Otranto
Otranto is wellicht een van de mooiste kustplaatsjes in de hak van Italia; een Middeleeuwse borgo met een fantastische ligging aan de Middellandse zee! Via la Porta Alfonsina kom je de geheel ommuurde borgo binnen; deze toegangspoort is samen met de vier torens van de vestigingsmuur een mooi voorbeeld van l’architettura militare, militair architectonisch bouwwerk. Het is in 1480 gebouwd door de Aragonezen (een volk afkomstig uit Spanje) na de Turkse aanval op het stadje, waarbij 800 burgers de dood vonden. Een luguber detail is dat de botten en de schedels van de omgekomen burgers gebruikt zijn in de Romaanse kathedraal van Ortranto.

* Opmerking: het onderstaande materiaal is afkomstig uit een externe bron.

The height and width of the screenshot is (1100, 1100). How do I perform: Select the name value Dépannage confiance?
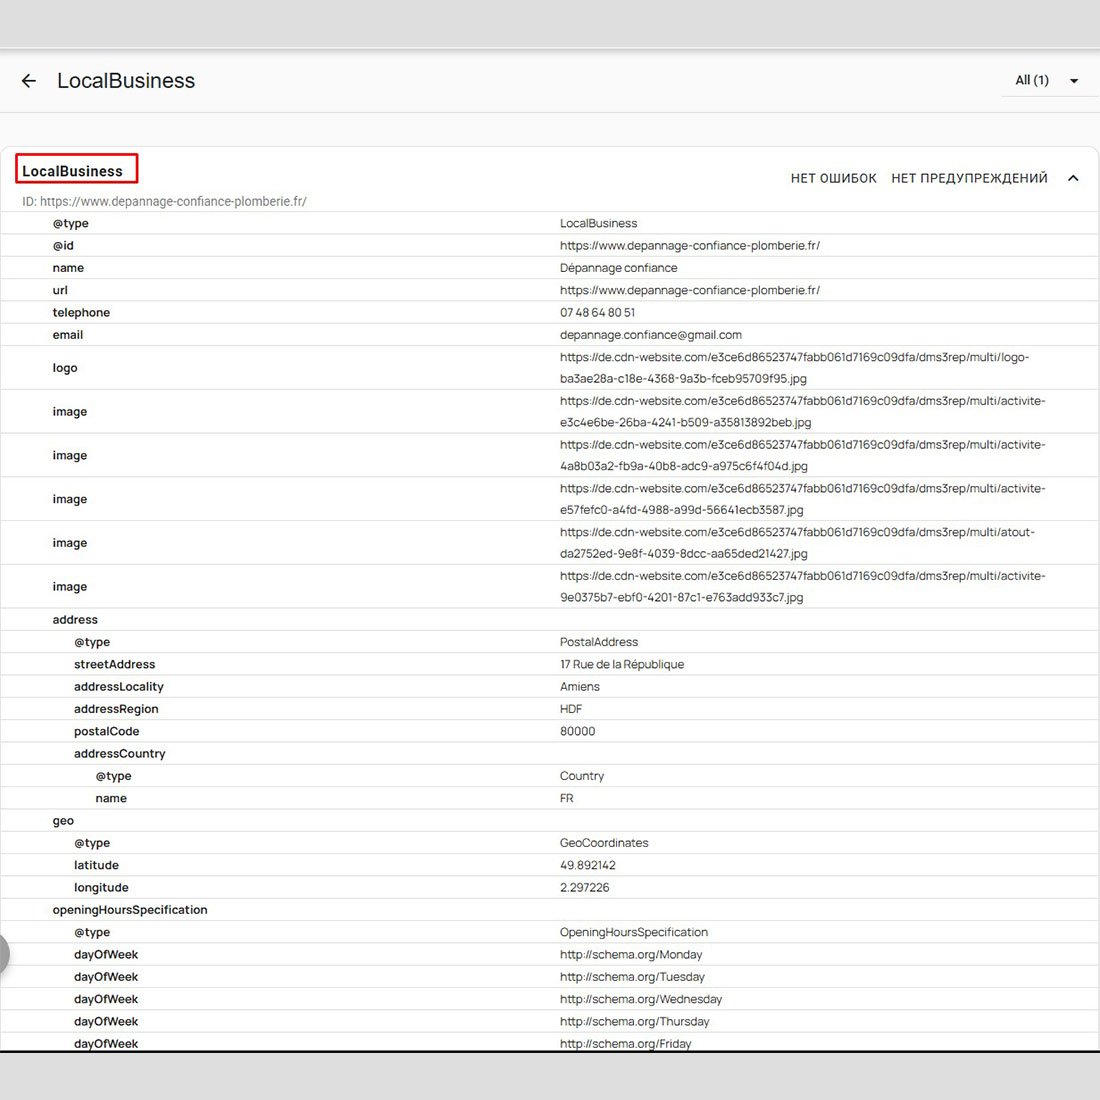[618, 268]
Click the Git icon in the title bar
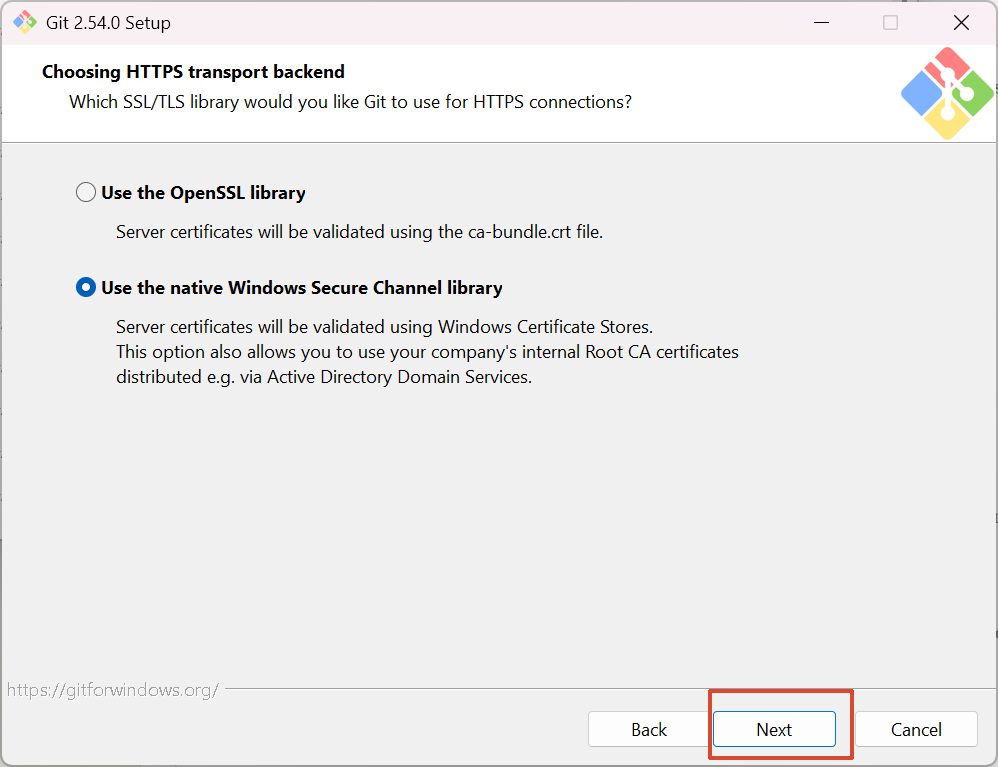The height and width of the screenshot is (767, 998). click(x=25, y=22)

Wanneer je wandelt door het prachtige, oude centrum van Otranto, ben je het waarschijnlijk geheel eens met de woorden van de Italiaanse schrijver en journalist Roberto Cotroneo: “Dove gli anni non passano e tutto sembra compenetrarsi”, “waar de tijd heeft stilgestaan en het heden en verleden samensmelten.” Otranto staat bekend om de zeer bijzondere 12e eeuwse mozaïekvloer in de Romaanse kathedraal. Ook leuk om te bezoeken zijn de kleine Byzantijnse basiliek San Pietro en il Castello aragonese; dit kasteel heeft Ferdinando d’Aragona laten bouwen in 1486 na de bezetting door de Turken en vormde destijds een van de belangrijkste verdedigingswerken van Otranto.
Bovino
Bovino ligt op de grens tussen Puglia en Campania en heeft eeuwenlang een strategische rol gespeeld in de verbinding tussen de Adriatische en Tyrrheense Zee. Het wordt dan ook niet voor niets Il borgo degli ottocento portali di pietra, de borgo met meer dan achthonderd monumentale poorten, genoemd. Ook vandaag de dag zijn er nog talloze aanwijzingen uit het verleden terug te vinden…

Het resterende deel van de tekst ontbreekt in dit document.